“Ah,” sighs the young poet. “Percy, an you loved like me ’twould be bliss to even gaze upon your fair. Think you I dare make bold now to cross and make my bow?”

“Why not?” returns the other gloomily. “Forgive my humor, Kennaston. Truth is, Sir, I’m mad, mad for Peg, and my ears are cracking and my brain splitting until that rascal, Grigson, gets back with answer to my letter. He’s been gone long enough to have made the journey four times over!”

“Oh, Percy,” returns Peg’s twin. “I love you as a brother, an could I but physic Your Lady into complaisance, I’d give my life for it. What owe I not to you?” adds the young man with deep feeling. “You’ve fed me, and zooks! Sir, to-night you’ve clothed me, for since the scurvy knaves that frightened Lady Di stole my suit of grays and my sword and hat, what had I left? Where would I be now, were’t not for you?”

“Tush, Ken, lad, I love you for yourself,—and ten thousand times more for her sake. Ken, I love her so that as I told her, if Sir Robin were a better man I’d cry off, an she said she loved him.”

“What said she?”

“Not that she loved him, but that she might,” he continues with sadness, as his eyes follow Peg on her almost royal progress about the drawing-rooms. “’Tis a proper fellow, enough, and I’d always heard he was a fright and a coward.”

Kennaston presently took heart of grace and crossed to pay his duty to Lady Diana, who, ’twas plain to be seen by every other than this bashful swain, was by no means the indifferent to him she would feign play off. Her color came and went as Kennaston, blushing to match his lady, ventured to spout his ode to her; and, leaving the pair to gallop on this pleasant path, Sir Percy at a distance unconsciously followed Lady Peggy, at least with his gaze.

Peggy meantime, denying right and left the story of her prowess, with quips and jests and ogles of the fair, still kept her eye on Percy. Not yet had she seen him approach Lady Diana; yet hold! even now, catching her own gaze fixed upon him, he turned and was presently bending over the little beauty’s fingers.

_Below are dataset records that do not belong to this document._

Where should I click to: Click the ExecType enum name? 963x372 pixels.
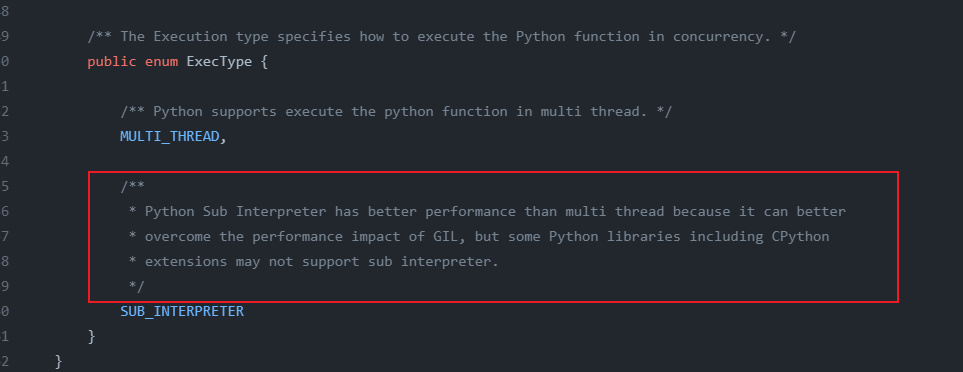pyautogui.click(x=219, y=61)
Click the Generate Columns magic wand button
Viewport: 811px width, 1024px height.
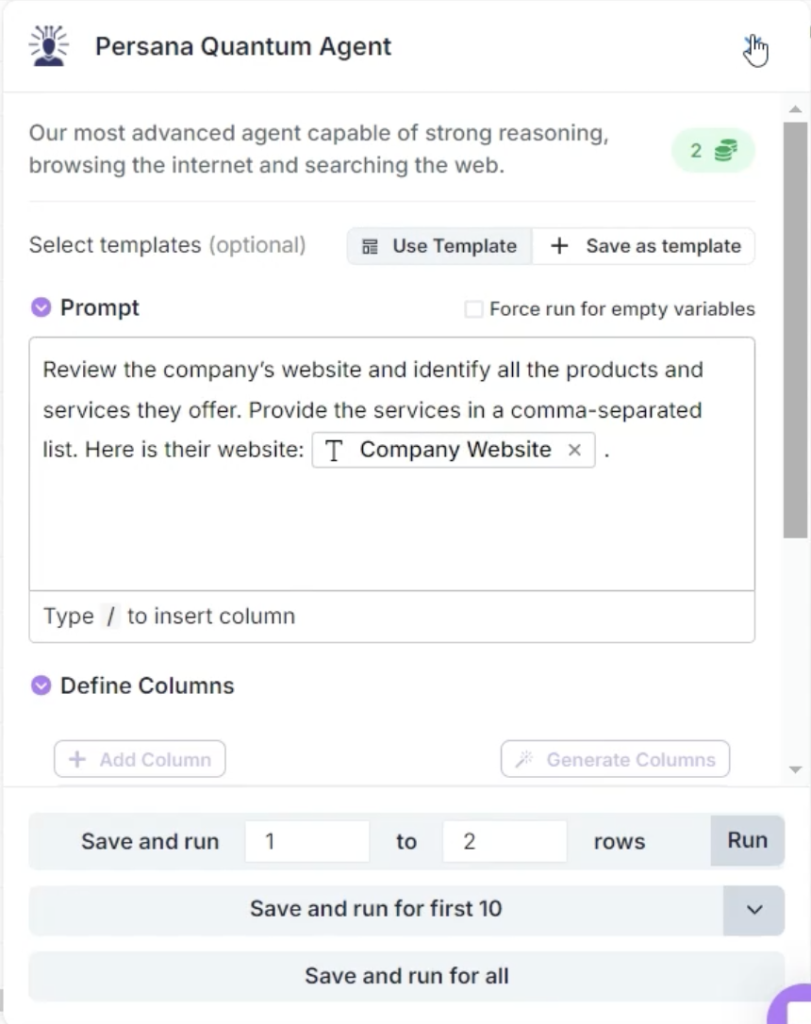point(615,759)
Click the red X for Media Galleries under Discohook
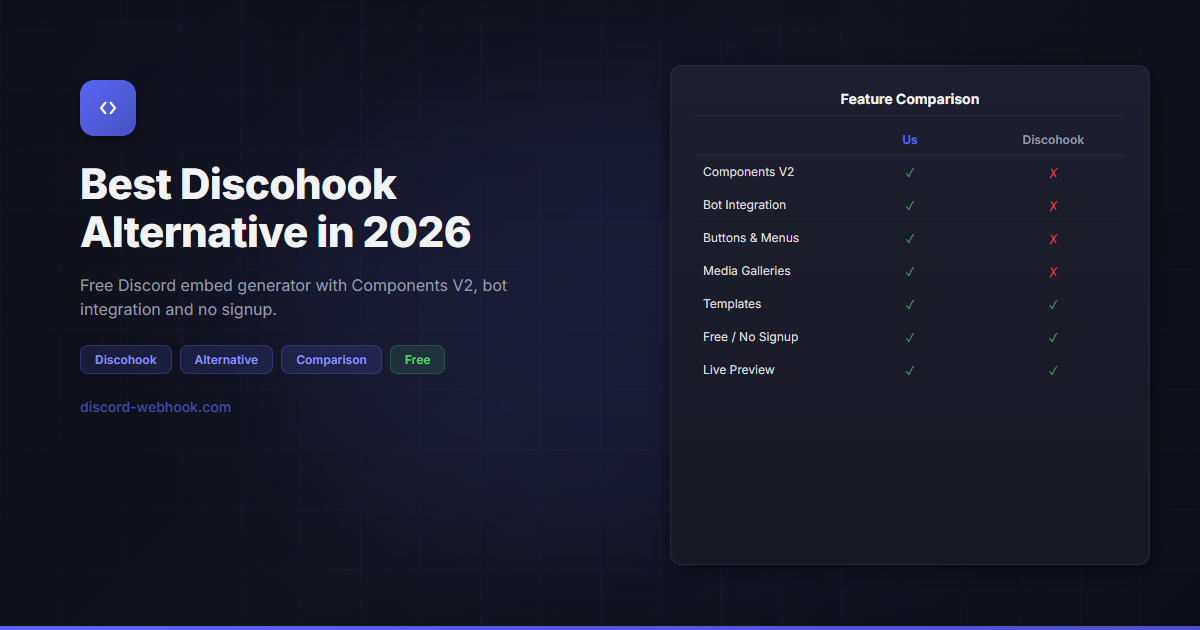 coord(1053,271)
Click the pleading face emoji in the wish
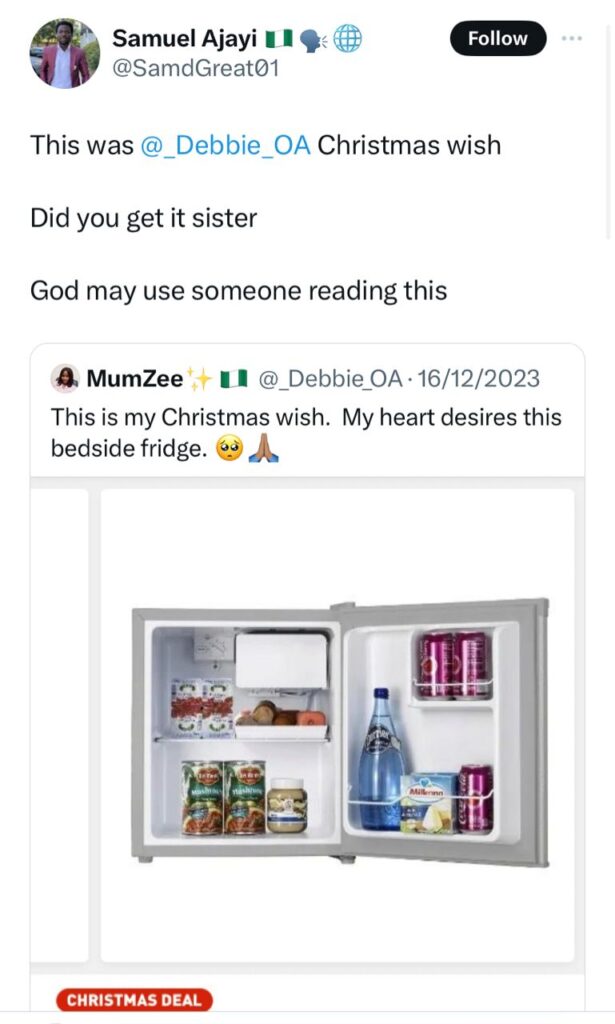Screen dimensions: 615x1024 230,446

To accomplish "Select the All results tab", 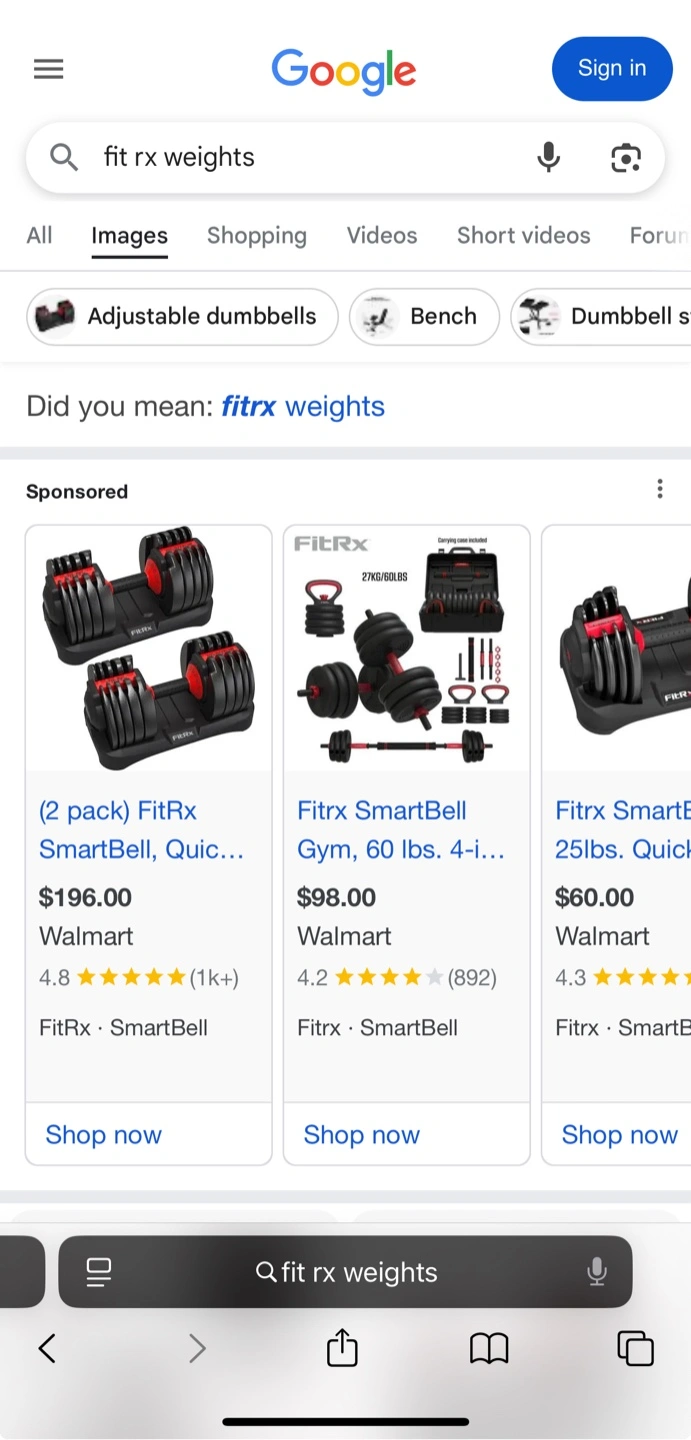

A pang shot through Peg’s heart, and the tears were like to force their way; she made an excuse and left the long drawing-room, taking refuge in a small apartment where the tables were ready for cards. She sank into a chair and buried her face in her hands. The candles were not yet lighted and she was totally unobserved. Dashing the salt drops from her lashes with her hand,—

“What am I!” she cried in her bitterness, “that I can not abide to even see him a-bending over her hand! Ain’t you no spirit, Peg? No pride? He’s not thinking of you, my dear; didn’t he say plain, if Sir Robin was the better man he’d give up to him! What kind of a suitor’s that, Peg? Lud! I’d not give up him to any one, whether they were my betters or no!”